» Exercise requirements: Reproduce the lines below, substituting "side panel" for every "sidebar" and leaving everything else the same.

------ Material for this task ------

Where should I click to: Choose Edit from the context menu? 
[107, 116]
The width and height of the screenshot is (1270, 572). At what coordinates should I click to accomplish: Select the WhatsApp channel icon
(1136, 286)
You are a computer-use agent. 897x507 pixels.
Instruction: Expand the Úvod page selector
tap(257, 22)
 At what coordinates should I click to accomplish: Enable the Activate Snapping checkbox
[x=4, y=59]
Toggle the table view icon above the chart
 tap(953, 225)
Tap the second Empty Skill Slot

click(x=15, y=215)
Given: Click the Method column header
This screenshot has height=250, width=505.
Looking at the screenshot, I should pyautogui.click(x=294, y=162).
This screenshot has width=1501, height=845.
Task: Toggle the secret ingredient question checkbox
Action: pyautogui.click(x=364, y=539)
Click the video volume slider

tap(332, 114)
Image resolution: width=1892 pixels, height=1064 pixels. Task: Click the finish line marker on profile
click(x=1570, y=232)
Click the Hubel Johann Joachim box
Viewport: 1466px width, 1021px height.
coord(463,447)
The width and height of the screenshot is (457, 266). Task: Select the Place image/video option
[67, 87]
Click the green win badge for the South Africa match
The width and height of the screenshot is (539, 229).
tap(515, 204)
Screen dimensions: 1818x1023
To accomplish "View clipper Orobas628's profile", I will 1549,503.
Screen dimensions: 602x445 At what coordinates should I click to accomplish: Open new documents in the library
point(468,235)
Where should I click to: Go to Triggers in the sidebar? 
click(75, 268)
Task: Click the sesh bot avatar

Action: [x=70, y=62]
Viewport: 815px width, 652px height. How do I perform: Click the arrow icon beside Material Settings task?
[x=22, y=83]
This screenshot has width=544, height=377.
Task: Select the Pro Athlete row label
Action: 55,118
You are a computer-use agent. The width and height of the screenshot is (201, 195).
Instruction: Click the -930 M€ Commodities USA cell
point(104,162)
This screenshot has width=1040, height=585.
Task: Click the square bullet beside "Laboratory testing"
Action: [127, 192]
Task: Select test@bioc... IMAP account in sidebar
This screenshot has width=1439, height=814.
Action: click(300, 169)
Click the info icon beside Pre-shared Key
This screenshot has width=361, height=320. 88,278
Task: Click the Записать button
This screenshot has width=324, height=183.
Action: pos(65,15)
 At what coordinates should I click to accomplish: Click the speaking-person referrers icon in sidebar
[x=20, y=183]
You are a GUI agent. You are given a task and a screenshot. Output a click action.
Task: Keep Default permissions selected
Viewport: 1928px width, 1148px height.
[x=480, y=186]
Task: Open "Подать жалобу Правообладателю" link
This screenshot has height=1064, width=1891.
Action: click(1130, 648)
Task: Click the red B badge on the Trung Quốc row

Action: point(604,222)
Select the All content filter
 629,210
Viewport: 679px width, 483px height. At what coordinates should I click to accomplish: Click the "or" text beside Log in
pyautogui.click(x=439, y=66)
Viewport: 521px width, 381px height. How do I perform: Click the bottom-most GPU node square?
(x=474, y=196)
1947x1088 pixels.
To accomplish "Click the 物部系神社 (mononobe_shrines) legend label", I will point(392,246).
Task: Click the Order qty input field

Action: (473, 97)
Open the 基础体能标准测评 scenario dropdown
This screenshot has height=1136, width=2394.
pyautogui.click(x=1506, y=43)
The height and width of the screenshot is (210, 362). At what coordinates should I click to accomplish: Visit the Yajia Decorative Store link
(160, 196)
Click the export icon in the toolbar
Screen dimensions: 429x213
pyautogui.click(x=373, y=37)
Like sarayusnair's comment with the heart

------

» Expected answer:
Where should I click to: Choose Edit from the context menu? 
[107, 116]
The width and height of the screenshot is (1270, 572). At what coordinates should I click to accomplish: Select the WhatsApp channel icon
(1136, 286)
You are a computer-use agent. 897x507 pixels.
Instruction: Expand the Úvod page selector
tap(257, 22)
 At what coordinates should I click to accomplish: Enable the Activate Snapping checkbox
[x=4, y=59]
Toggle the table view icon above the chart
 tap(953, 225)
Tap the second Empty Skill Slot

click(x=15, y=215)
Given: Click the Method column header
This screenshot has height=250, width=505.
Looking at the screenshot, I should pyautogui.click(x=294, y=162).
This screenshot has width=1501, height=845.
Task: Toggle the secret ingredient question checkbox
Action: pyautogui.click(x=364, y=539)
Click the video volume slider

tap(332, 114)
Image resolution: width=1892 pixels, height=1064 pixels. Task: Click the finish line marker on profile
click(x=1570, y=232)
Click the Hubel Johann Joachim box
Viewport: 1466px width, 1021px height.
coord(463,447)
The width and height of the screenshot is (457, 266). Task: Select the Place image/video option
[67, 87]
Click the green win badge for the South Africa match
The width and height of the screenshot is (539, 229).
tap(515, 204)
Screen dimensions: 1818x1023
To accomplish "View clipper Orobas628's profile", I will 1549,503.
Screen dimensions: 602x445 At what coordinates should I click to accomplish: Open new documents in the library
point(468,235)
Where should I click to: Go to Triggers in the side panel? 
click(75, 268)
Task: Click the sesh bot avatar

Action: [x=70, y=62]
Viewport: 815px width, 652px height. How do I perform: Click the arrow icon beside Material Settings task?
[x=22, y=83]
This screenshot has width=544, height=377.
Task: Select the Pro Athlete row label
Action: 55,118
You are a computer-use agent. The width and height of the screenshot is (201, 195).
Instruction: Click the -930 M€ Commodities USA cell
point(104,162)
This screenshot has width=1040, height=585.
Task: Click the square bullet beside "Laboratory testing"
Action: [127, 192]
Task: Select test@bioc... IMAP account in side panel
This screenshot has width=1439, height=814.
Action: click(300, 169)
Click the info icon beside Pre-shared Key
This screenshot has width=361, height=320. 88,278
Task: Click the Записать button
This screenshot has width=324, height=183.
Action: pos(65,15)
 At what coordinates should I click to accomplish: Click the speaking-person referrers icon in side panel
[x=20, y=183]
You are a GUI agent. You are given a task and a screenshot. Output a click action.
Task: Keep Default permissions selected
Viewport: 1928px width, 1148px height.
[x=480, y=186]
Task: Open "Подать жалобу Правообладателю" link
This screenshot has height=1064, width=1891.
Action: click(1130, 648)
Task: Click the red B badge on the Trung Quốc row

Action: point(604,222)
Select the All content filter
 629,210
Viewport: 679px width, 483px height. At what coordinates should I click to accomplish: Click the "or" text beside Log in
pyautogui.click(x=439, y=66)
Viewport: 521px width, 381px height. How do I perform: Click the bottom-most GPU node square?
(x=474, y=196)
1947x1088 pixels.
To accomplish "Click the 物部系神社 (mononobe_shrines) legend label", I will point(392,246).
Task: Click the Order qty input field

Action: (473, 97)
Open the 基础体能标准测评 scenario dropdown
This screenshot has height=1136, width=2394.
pyautogui.click(x=1506, y=43)
The height and width of the screenshot is (210, 362). At what coordinates should I click to accomplish: Visit the Yajia Decorative Store link
(160, 196)
Click the export icon in the toolbar
Screen dimensions: 429x213
pyautogui.click(x=373, y=37)
Like sarayusnair's comment with the heart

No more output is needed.